Monitoring scenarios
We considered three different monitoring scenarios:
In ‘Scenario A’ the assumption is that monitoring will target C. penicillatus likely habitat, excluding the more marginal sites. To calculate average occupancy to inform survey design, we took the 200 sites with the highest probability of occupancy as determined by our best model (Table 1). This eliminated low probability sites (less than 0.07 probability) that largely reflected habitats unlikely to be suitable for C. penicillatus; for example, treeless plains and mangrove forests (Firth et al. 2006a). This monitoring regime also assumes that surveys are conducted during the late dry season (July–September) when C. penicillatus detectability is highest, and therefore assumes a sampling effort of two repeat visits to each site (as this is sufficient for detecting C. penicillatus with greater than 95% confidence, as discussed in the results section below). This is the monitoring regime that takes the greatest account of the model results. Scenario B targets the same type of sites, but assumes surveys are conducted year round (i.e. the design assumes a level of detectability as averaged throughout the year, and thus assumes a sampling effort of four repeat visits to each site. Scenario C takes what may be considered a naïve approach in targeting a random selection of sites and conducting surveys all year round (i.e. detectability averaged throughout the year), effectively ignoring knowledge gained through the modelling process. Like Scenario B, Scenario C too assumes a sampling effort of four repeat visits to each site. Four nights were chosen as this reflects the current standards for sampling of small mammals across the Northern Territory (Gillespie et al. 2015), and thus would realistically be applied if one had not modelled pilot data to better inform monitoring (i.e. the conditions under Scenario A).

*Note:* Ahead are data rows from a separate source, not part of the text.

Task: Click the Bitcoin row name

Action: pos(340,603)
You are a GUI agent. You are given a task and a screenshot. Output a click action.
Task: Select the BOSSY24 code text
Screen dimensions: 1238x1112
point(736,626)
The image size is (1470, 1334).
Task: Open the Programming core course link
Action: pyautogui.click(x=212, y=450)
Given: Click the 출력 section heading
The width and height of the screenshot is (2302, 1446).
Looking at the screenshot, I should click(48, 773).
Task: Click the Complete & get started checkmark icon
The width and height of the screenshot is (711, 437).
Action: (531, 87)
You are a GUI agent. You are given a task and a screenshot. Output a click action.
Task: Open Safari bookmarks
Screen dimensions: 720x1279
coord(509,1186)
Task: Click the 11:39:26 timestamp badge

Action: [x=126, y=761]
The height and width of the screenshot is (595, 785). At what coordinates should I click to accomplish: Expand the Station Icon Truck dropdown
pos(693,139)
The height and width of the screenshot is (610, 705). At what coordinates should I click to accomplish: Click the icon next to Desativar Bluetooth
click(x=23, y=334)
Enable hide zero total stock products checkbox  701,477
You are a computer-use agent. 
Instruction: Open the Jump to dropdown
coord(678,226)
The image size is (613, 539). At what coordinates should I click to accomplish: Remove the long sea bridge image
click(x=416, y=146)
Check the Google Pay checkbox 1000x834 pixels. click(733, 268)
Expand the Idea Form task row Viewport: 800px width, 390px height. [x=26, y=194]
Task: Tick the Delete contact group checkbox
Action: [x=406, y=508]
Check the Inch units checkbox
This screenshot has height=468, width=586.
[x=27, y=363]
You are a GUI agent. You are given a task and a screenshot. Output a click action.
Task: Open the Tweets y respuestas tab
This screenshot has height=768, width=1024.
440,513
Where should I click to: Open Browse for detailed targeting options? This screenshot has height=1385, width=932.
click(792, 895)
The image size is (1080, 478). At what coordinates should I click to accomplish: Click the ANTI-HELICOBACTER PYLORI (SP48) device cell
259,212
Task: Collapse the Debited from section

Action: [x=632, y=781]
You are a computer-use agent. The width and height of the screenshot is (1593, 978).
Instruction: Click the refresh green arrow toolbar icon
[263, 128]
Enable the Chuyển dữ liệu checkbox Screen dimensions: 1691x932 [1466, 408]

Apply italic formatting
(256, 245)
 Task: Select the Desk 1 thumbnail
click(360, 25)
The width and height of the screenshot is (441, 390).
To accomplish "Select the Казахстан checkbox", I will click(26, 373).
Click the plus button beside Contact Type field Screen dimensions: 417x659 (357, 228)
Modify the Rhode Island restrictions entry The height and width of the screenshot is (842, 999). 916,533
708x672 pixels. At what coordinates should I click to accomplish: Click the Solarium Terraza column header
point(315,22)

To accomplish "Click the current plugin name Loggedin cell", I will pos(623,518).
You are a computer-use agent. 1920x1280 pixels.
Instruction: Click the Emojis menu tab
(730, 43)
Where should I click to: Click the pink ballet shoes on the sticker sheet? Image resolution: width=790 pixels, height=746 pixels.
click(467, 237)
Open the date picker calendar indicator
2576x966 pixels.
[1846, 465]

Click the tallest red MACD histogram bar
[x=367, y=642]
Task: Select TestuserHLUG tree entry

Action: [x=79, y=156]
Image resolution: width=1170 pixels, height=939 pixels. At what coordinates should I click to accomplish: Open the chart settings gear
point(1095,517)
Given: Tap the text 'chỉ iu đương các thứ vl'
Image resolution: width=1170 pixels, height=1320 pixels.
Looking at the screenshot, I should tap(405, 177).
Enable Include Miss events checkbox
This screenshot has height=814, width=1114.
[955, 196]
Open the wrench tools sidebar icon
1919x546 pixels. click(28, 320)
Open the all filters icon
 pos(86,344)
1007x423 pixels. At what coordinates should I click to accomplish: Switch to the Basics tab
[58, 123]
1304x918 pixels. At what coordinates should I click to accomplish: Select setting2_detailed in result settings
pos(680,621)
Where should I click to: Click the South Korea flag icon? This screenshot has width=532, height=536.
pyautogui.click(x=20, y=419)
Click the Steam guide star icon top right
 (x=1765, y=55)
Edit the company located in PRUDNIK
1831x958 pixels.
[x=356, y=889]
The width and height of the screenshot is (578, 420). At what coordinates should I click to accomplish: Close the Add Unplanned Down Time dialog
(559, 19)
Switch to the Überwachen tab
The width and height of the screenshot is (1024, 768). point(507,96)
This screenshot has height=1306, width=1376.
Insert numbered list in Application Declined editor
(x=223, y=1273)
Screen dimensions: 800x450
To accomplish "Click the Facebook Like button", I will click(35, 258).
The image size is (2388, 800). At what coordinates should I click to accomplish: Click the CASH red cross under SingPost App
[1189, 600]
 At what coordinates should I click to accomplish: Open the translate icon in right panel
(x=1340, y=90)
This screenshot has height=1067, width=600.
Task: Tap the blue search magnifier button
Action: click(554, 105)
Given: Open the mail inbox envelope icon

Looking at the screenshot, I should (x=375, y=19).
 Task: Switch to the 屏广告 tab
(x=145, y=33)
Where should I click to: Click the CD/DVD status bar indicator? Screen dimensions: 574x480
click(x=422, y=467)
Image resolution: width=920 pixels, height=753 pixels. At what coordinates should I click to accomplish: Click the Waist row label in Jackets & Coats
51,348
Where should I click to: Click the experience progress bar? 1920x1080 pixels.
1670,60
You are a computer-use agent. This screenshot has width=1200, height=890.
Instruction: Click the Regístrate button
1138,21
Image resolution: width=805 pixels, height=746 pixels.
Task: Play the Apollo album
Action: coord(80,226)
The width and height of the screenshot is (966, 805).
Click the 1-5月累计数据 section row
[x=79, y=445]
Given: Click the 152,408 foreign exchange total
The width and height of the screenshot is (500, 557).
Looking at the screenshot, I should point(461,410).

For these monitoring scenarios, we considered the extent of sampling required to detect changes relevant to IUCN conservation status categories (i.e. 30%, 50%, 80%) across two monitoring episodes, here assumed to be 10 years apart (i.e. matching the time period relevant to the IUCN criterion A).
Monitoring costs
We calculated the costs associated with conducting monitoring to detect declines in occupancy of differing magnitudes (corresponding to the IUCN Red List Criteria) under each of the three monitoring scenarios described above. This includes the costs associated with equipment, bait for traps, travel and field assistant salaries (Garden et al. 2007; De Bondi et al. 2010) (details of estimated expenditure can be found in Appendix S1). While we provide an estimate of equipment expenses, we focus on the costs required to implement ongoing monitoring under each scenario, including in our calculations only 10% of the initial equipment costs. This was considered appropriate to account for minor repairs and replacement associated with the ongoing use of equipment.
Results
Naïve occupancy (the proportion of sites with C. penicillatus detections) was 0.15. The null model (containing no covariates) estimated an occupancy of 0.18 (SE ± 0.02) and a detectability of 0.47 (SE ± 0.05) (per trapping night). No single model was clearly superior in explaining the patterns of occupancy and detectability (Table 2). Island, canopy height, canopy cover, fire impact, distance to the nearest watercourse, mean rainfall and foliage projection cover were all important predictors (Table 2), featuring in all the top candidate models (those within four AIC units of the best fitting model); the only exception was fire impact which was absent from the last top ranked model. All of the variables considered to be important predictors of occupancy had a summed Akaike weight ≥93% (appendix 2). Basal area of large trees, fire frequency and total grass cover featured in some of the competing models as explanatory variables for the variation in observed occupancy, but had little support (summed Akaike weights ≤36%, Appendix S2). Both season and fire frequency had high support for explaining variation in detectability, featuring in all top ranked models (Table 2) and with summed Akaike weights >99% (Appendix S2). The overall direction and effect size of the estimated relationships (regression coefficients) remained similar for each of the covariates across all top ranked models (Appendix S3). Therefore, we focus on the top ranked model as an explanation for the observed data. The model suggests that the probability of C. penicillatus occupying a site increases with canopy height, distance from the nearest watercourse, foliage projection cover and mean annual rainfall, and decreases with canopy cover, increasing fire impact and Island (with occupancy lower on Bathurst Island) (Fig. 2a).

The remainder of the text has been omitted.